» **EXERCISE PROMPT**: Whatever lies between the line with "Click the Select Subject dropdown arrow" and the end of the data, both included, must be copied exactly and without pictures.

[Stored data entries]
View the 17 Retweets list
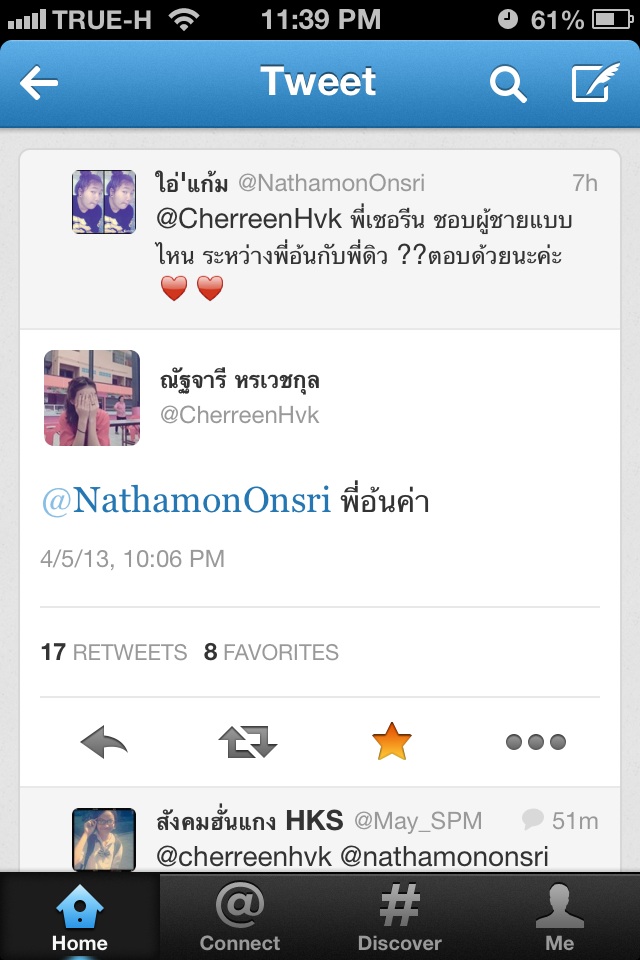 click(114, 652)
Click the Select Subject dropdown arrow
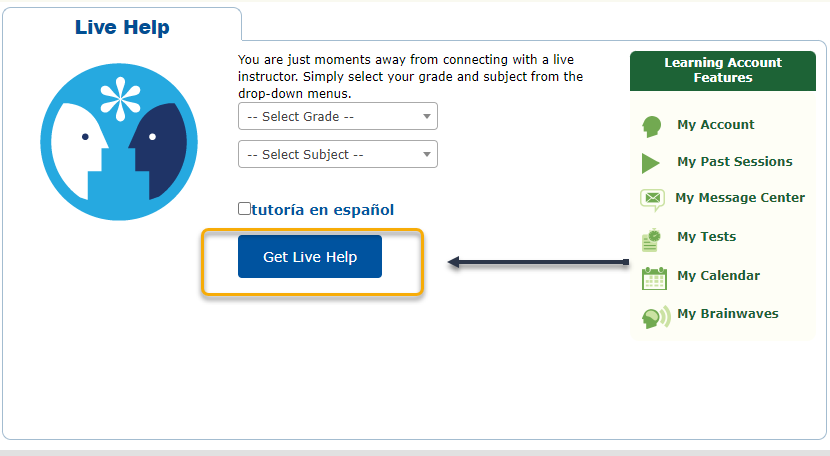The width and height of the screenshot is (830, 456). click(x=427, y=155)
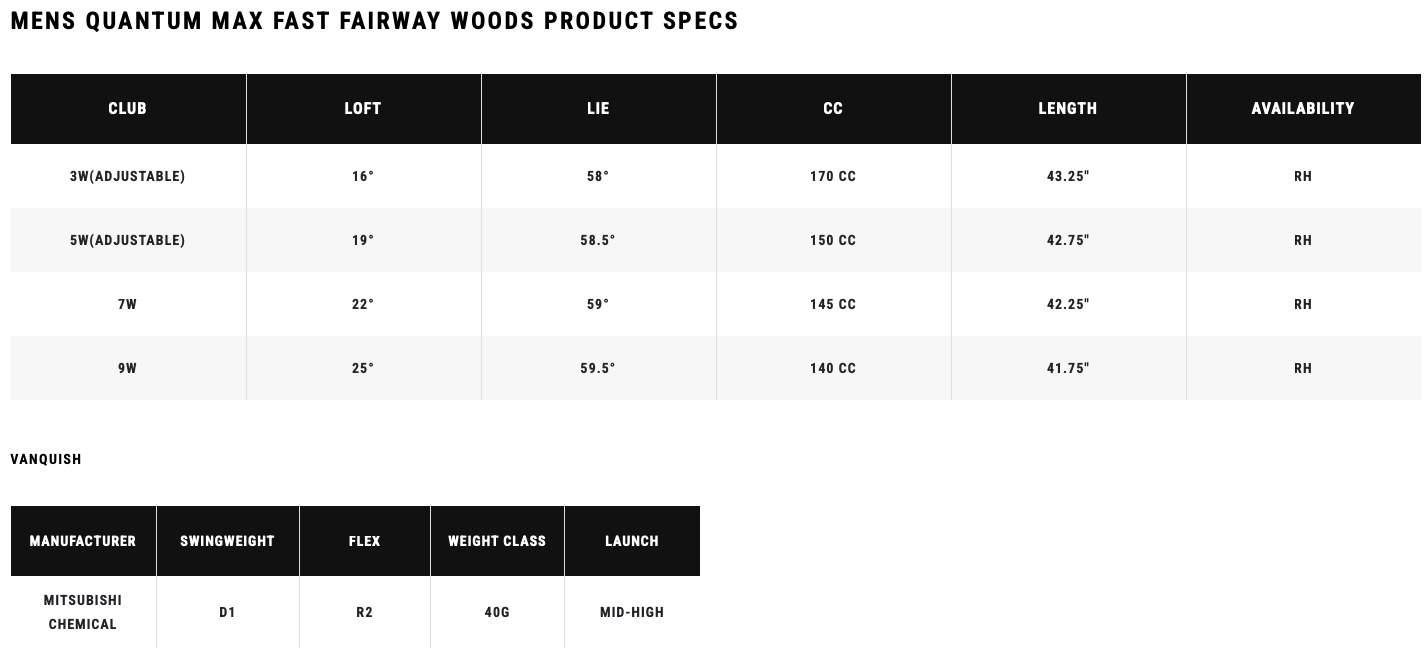
Task: Click the AVAILABILITY column header
Action: (1303, 108)
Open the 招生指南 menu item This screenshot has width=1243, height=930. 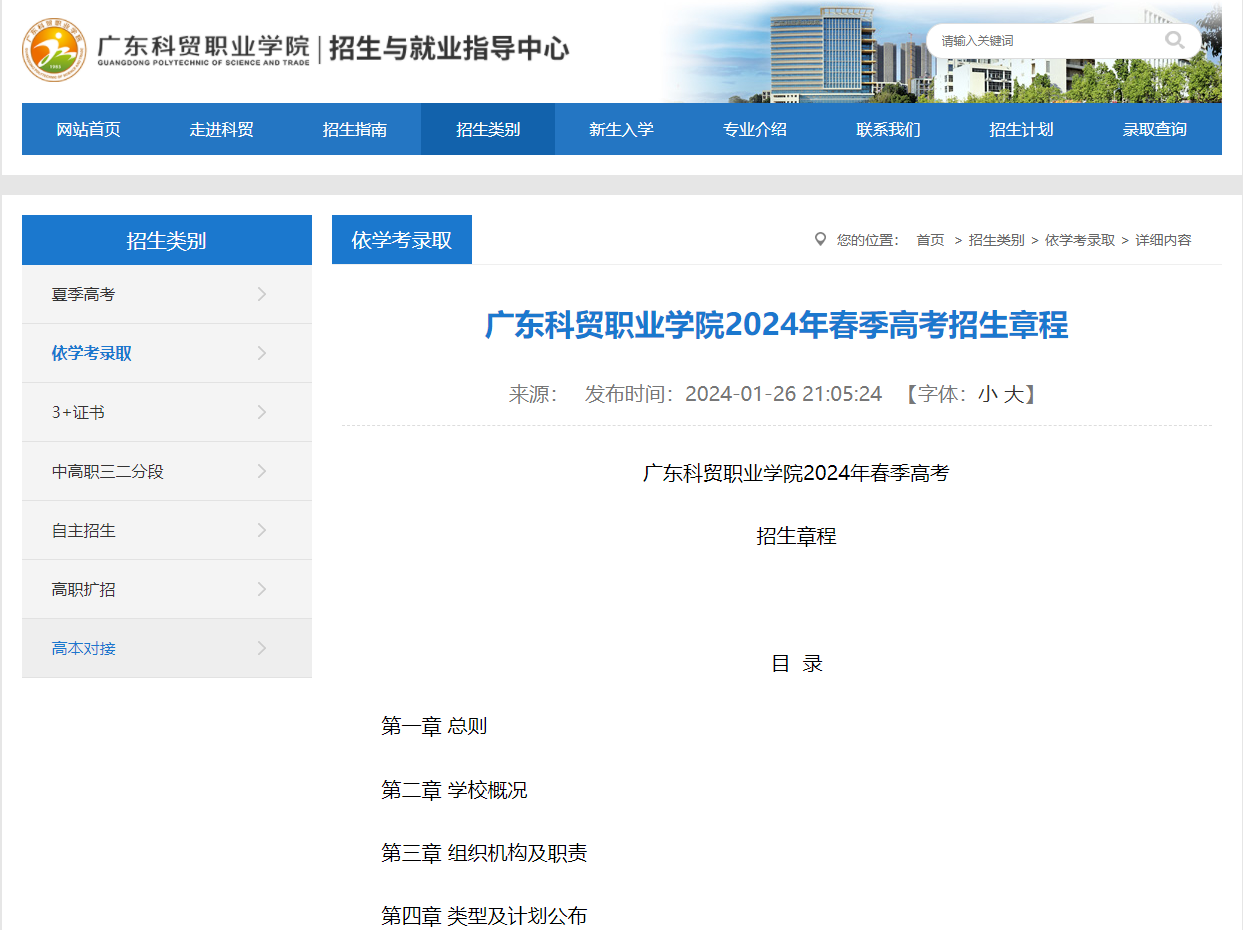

» **RESULT OF THE EXERCISE**:
Click the Select Subject dropdown arrow
The width and height of the screenshot is (830, 456). click(x=427, y=155)
Task: Click the AVAILABILITY column header
Action: (1303, 108)
Open the 招生指南 menu item This screenshot has width=1243, height=930. 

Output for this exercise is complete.